_What is being asked_
Although the entries contain pictures, return everything else in them verbatim and omit the pictures.

◇ ◇ ◇ ◇ ◇ ◇ ◇

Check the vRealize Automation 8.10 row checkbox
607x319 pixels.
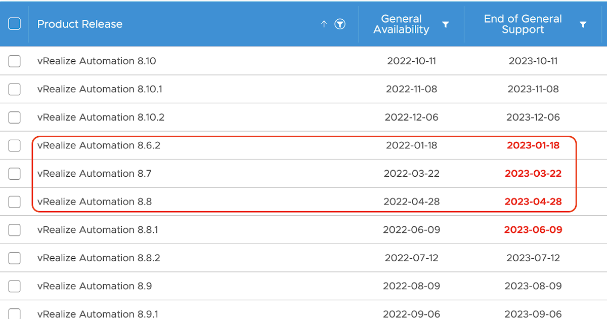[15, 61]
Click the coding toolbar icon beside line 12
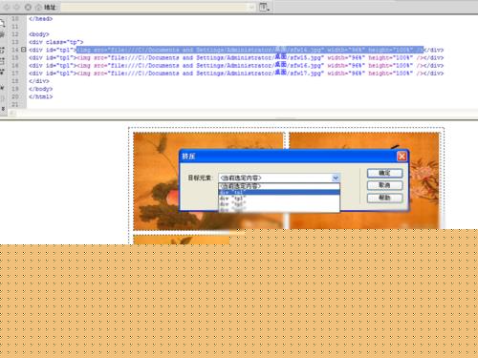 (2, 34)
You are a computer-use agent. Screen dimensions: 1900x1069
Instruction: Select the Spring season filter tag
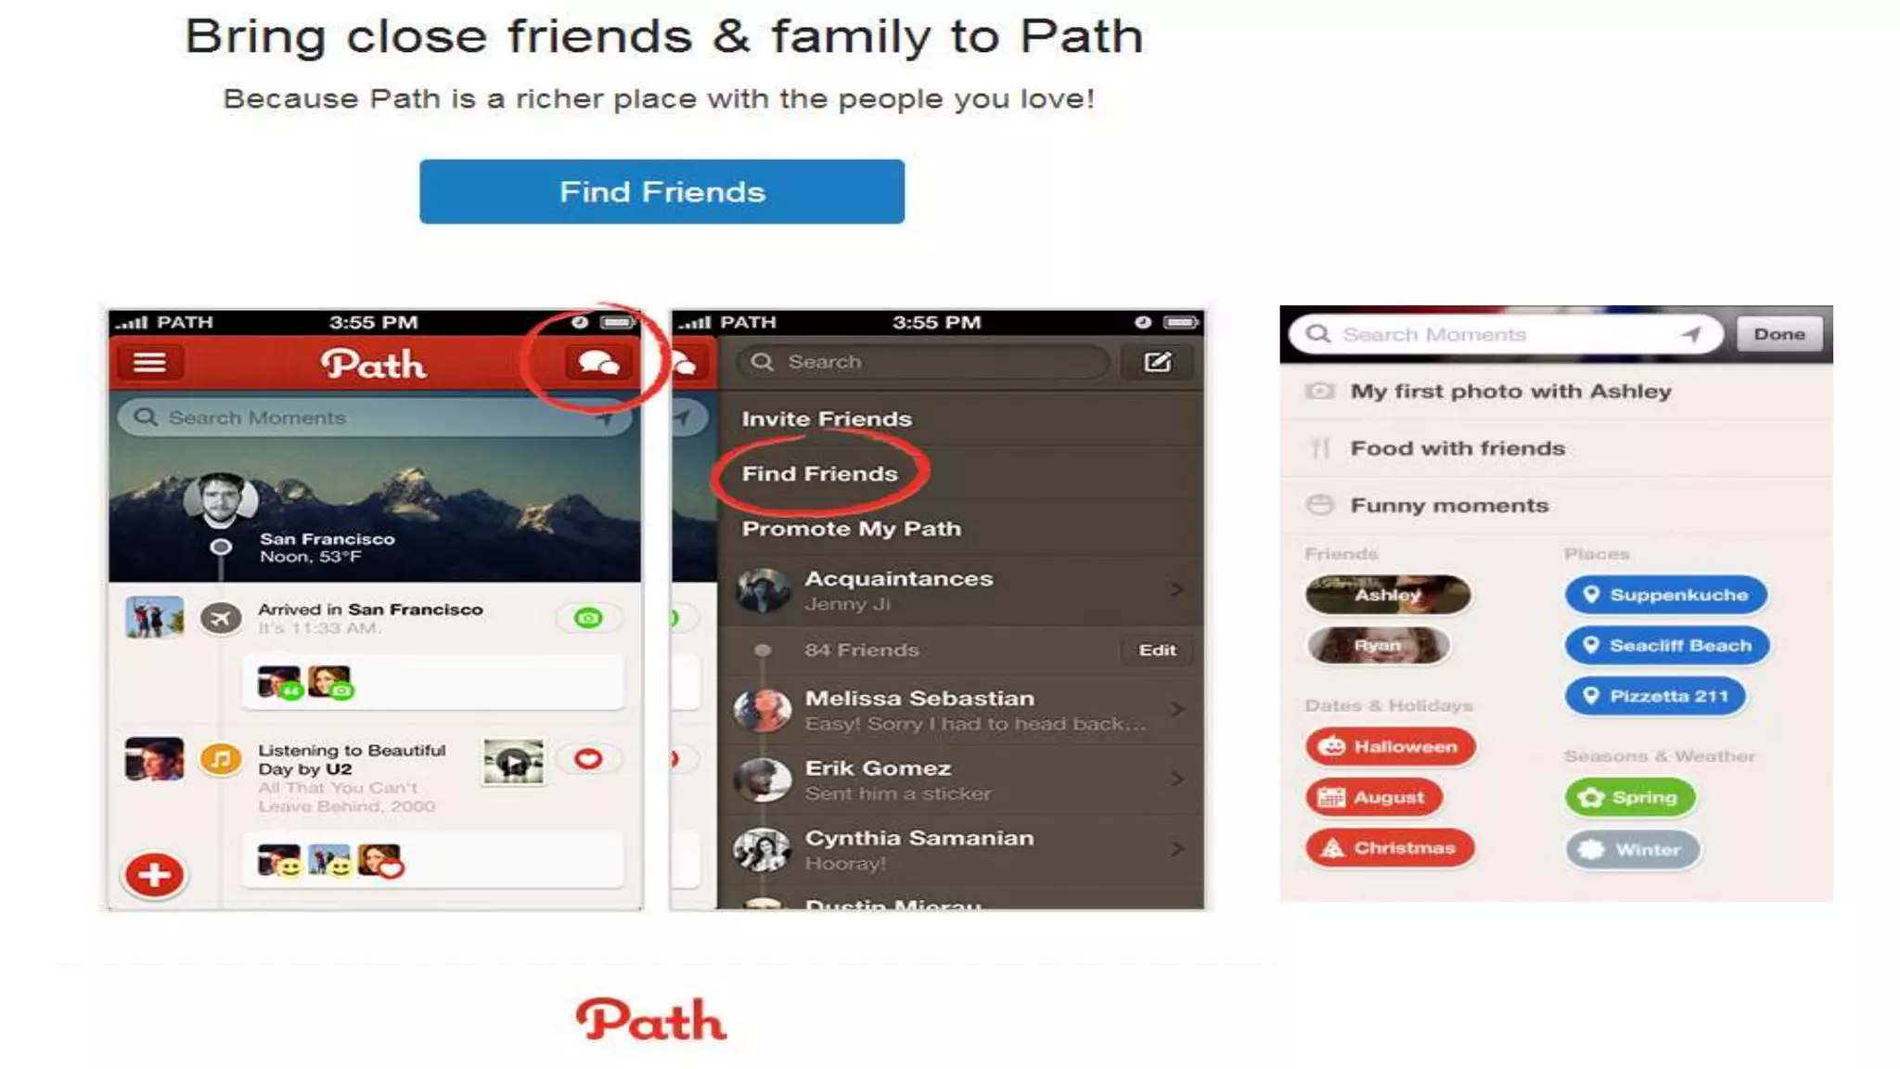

◇ ◇ ◇ ◇ ◇ ◇ ◇

_Response area_
Check the vRealize Automation 8.10 row checkbox
607x319 pixels.
[15, 61]
Click the coding toolbar icon beside line 12
 (2, 34)
You are a computer-use agent. Screen dimensions: 1900x1069
Instruction: Select the Spring season filter tag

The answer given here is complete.